A few years ago, during the pandemic scare, I provided business continuity planning for some clients, and now I have a chance to test those ideas. As a business or government, can you really prepare for all this? Does all this planning help in the face of real-life chaos? I say yes, as long as you focus on the basics:
Emergency services cover the basics – the rest is up to you
All levels of emergency and civic services were outstanding containing floodwaters, keeping people safe, working to restore power, keeping us informed, and providing emergency recovery funding. But getting your business back up and running is up to you, so you need your own emergency response/recovery plan.
In a crisis, personal and business lives come together, for better or worse.
Business leaders soon realize that the personal lives of their employees and how they were impacted by the disaster is going to hold precedence for a time over efforts to get the business up and running again.
In a community—you can’t operate at the expense of others
In flooded neighbourhoods and among business colleagues there was an evident, instinctive and totally appropriate desire to put one’s own interests aside to help others in greater need. Your business response planning has to account for this as well.

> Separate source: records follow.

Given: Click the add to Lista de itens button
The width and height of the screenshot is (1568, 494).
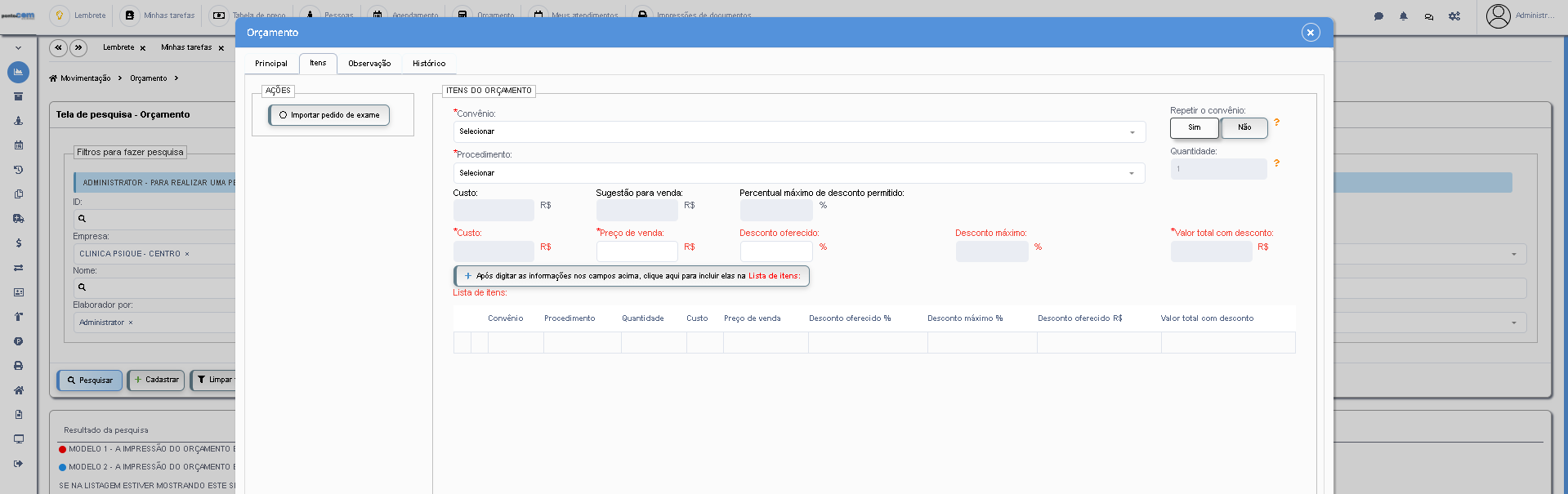Looking at the screenshot, I should 632,276.
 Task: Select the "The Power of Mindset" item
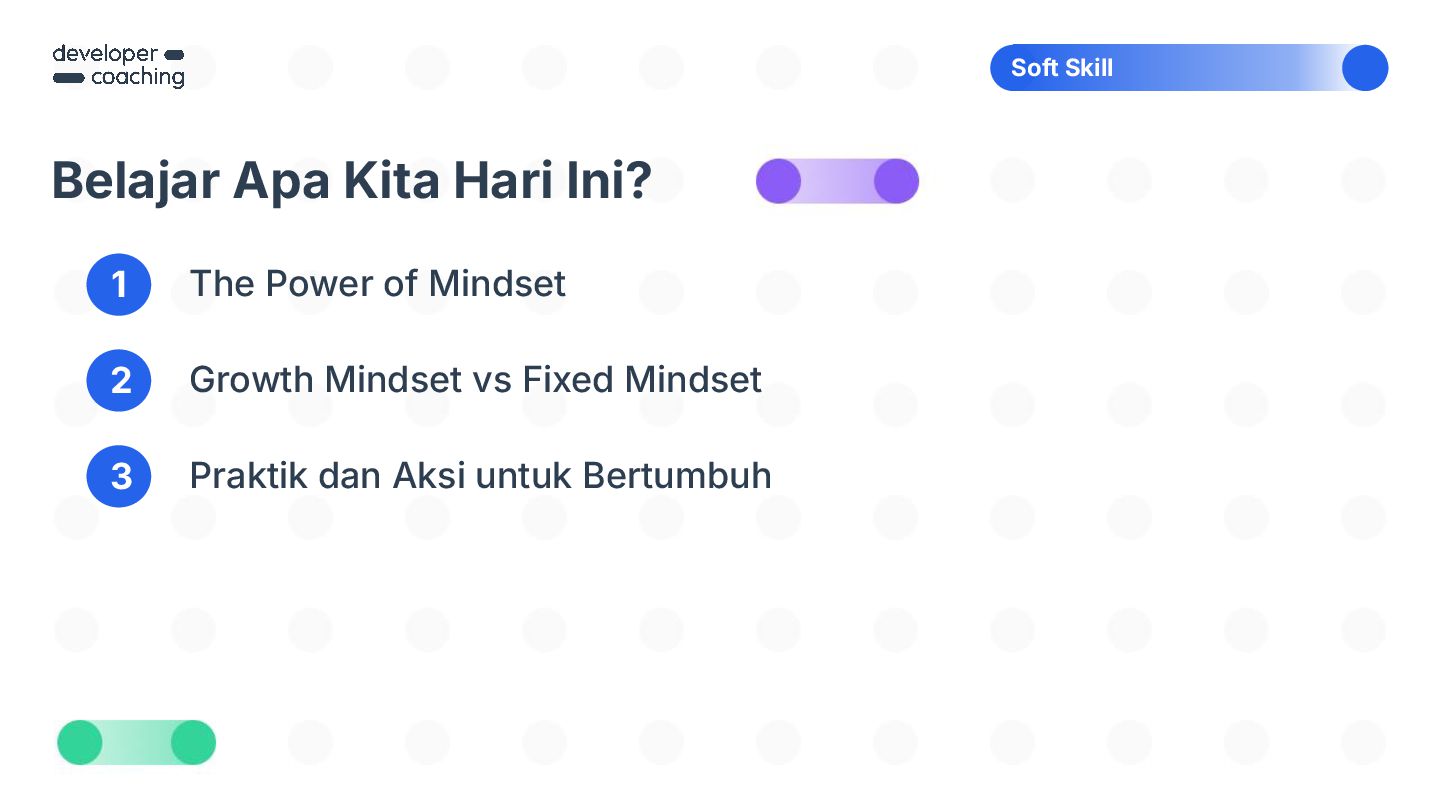click(x=377, y=284)

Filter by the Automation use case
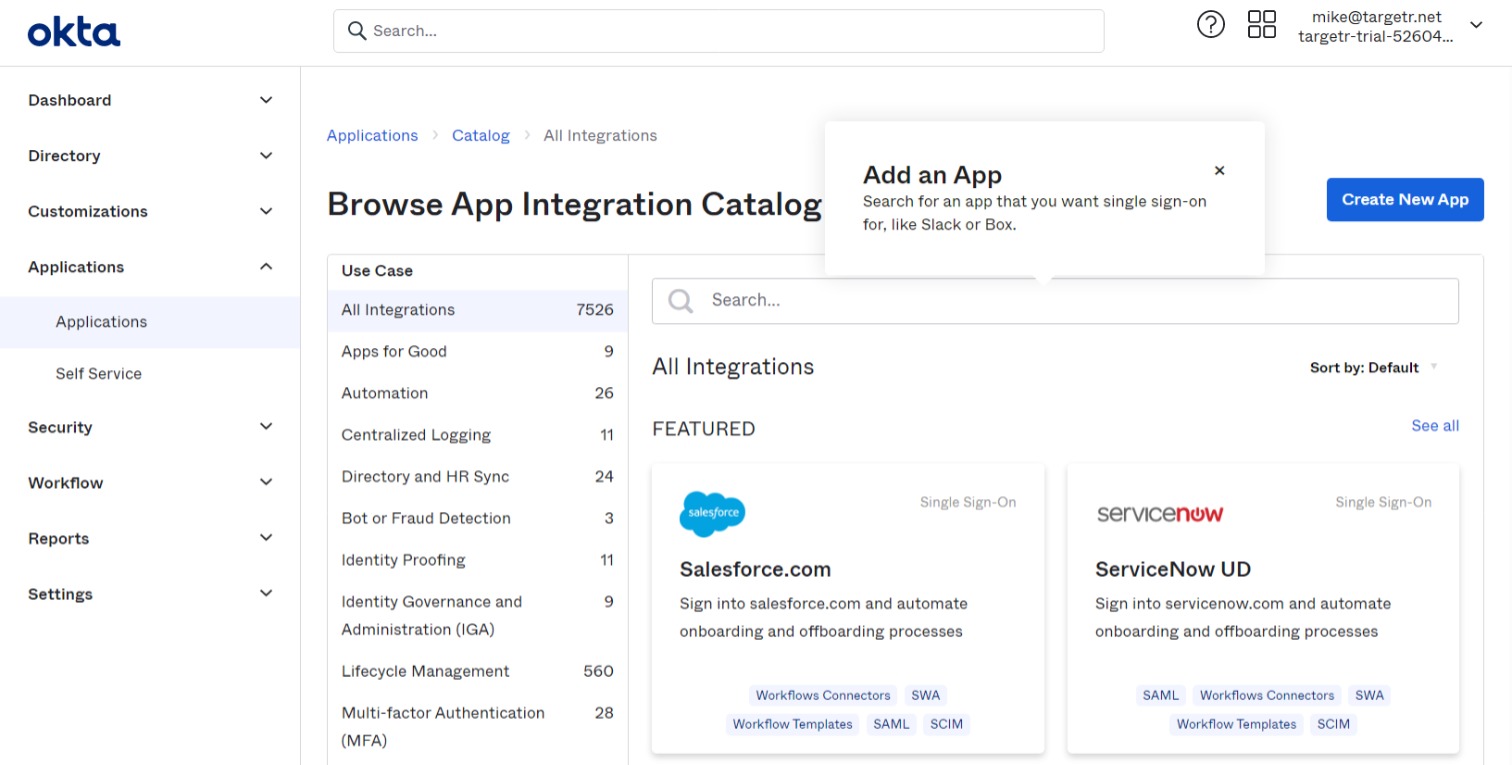click(x=477, y=393)
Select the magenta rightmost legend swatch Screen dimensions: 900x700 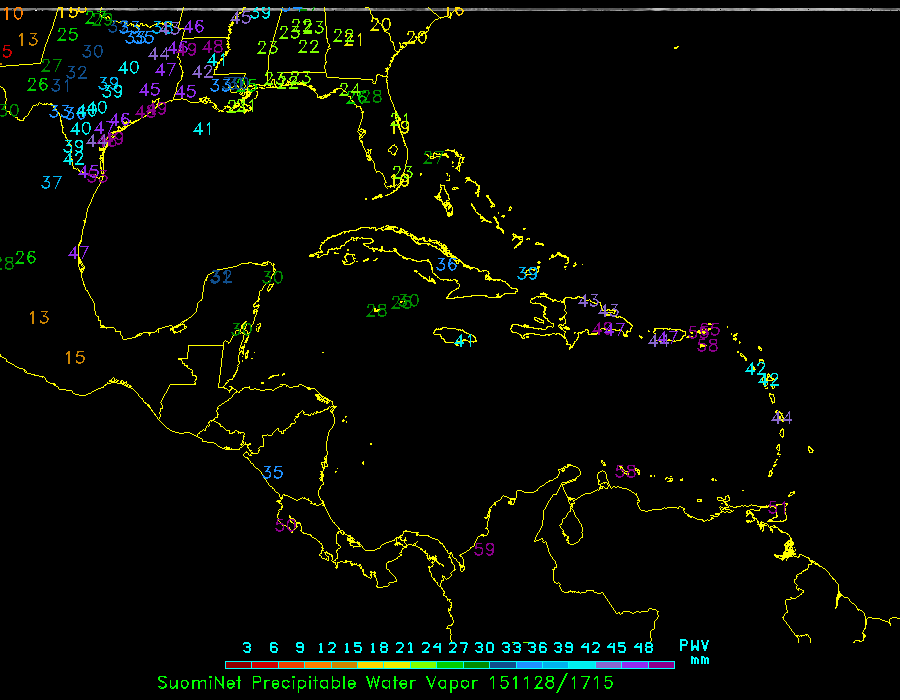(x=661, y=665)
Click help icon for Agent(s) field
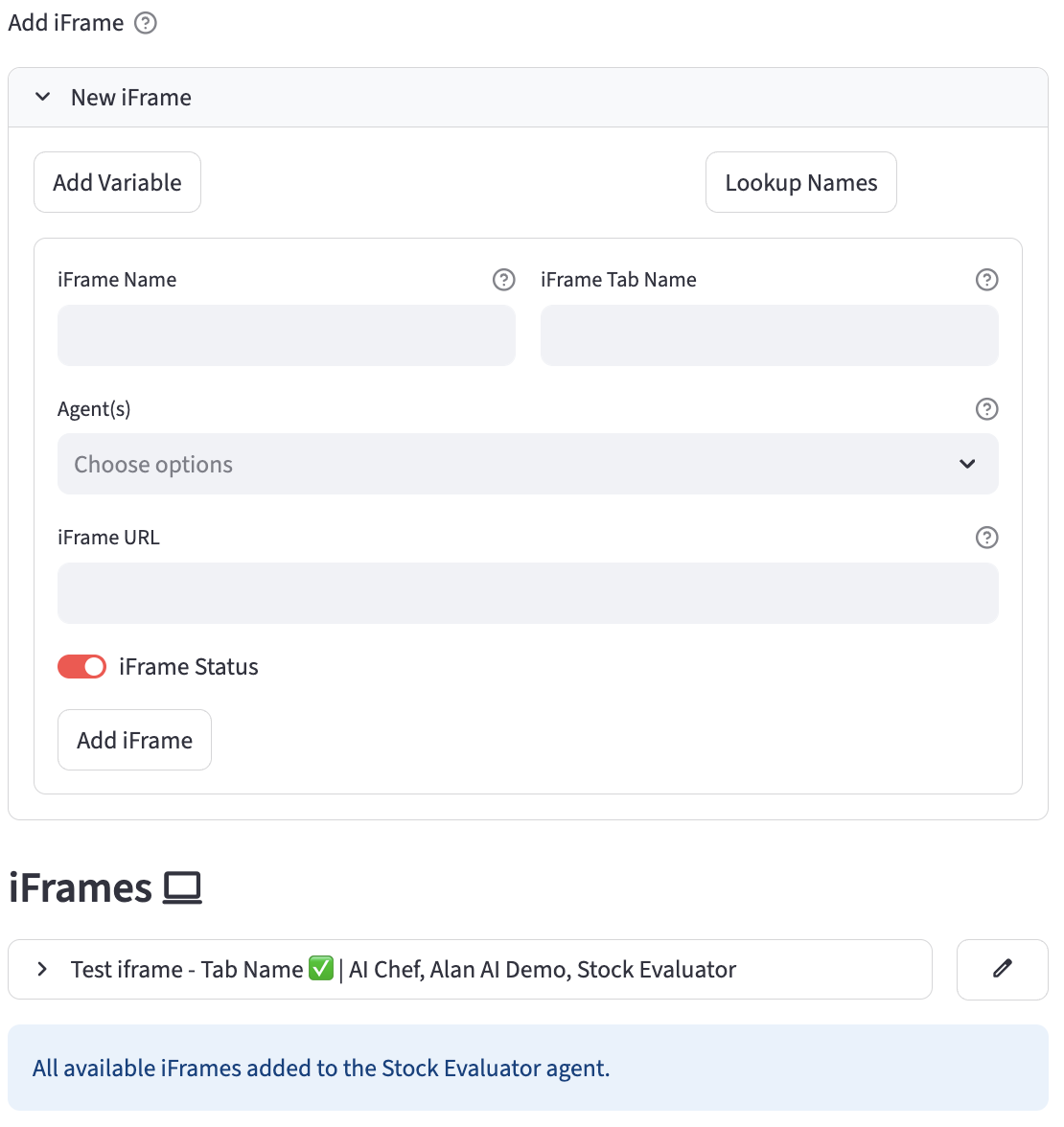This screenshot has width=1064, height=1127. [x=986, y=409]
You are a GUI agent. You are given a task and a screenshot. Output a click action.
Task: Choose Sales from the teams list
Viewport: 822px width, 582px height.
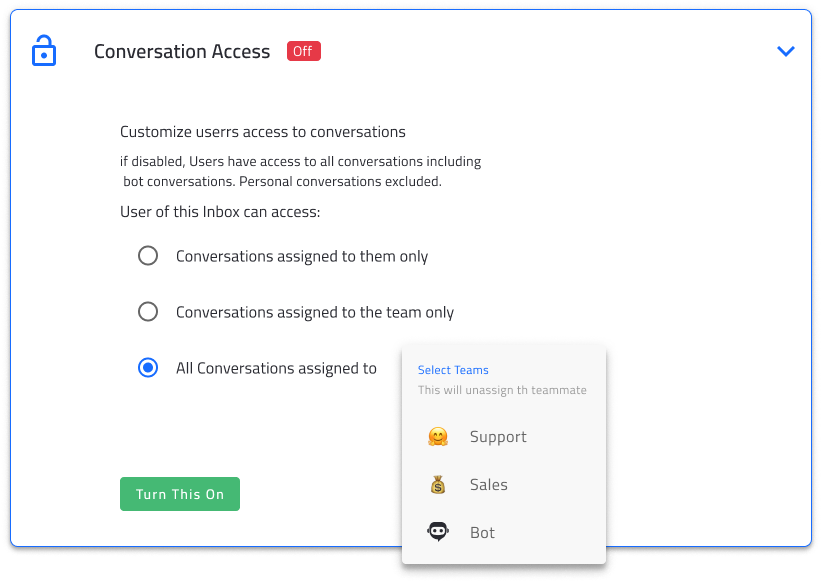[x=489, y=484]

Your functional needs can be preplanned
Mapping out your business’s core functions and how they interrelate is a key foundation for making decisions and establishing priorities among your business partners, employees, and clients. It’s the common, agreed upon language and parameters for ensuring that you are not running amok.
IT has it covered
With the power off and servers and networks isolated, many of us discovered how fragile our information resources are. We need to test our assumptions about how IT will work prior to a crisis.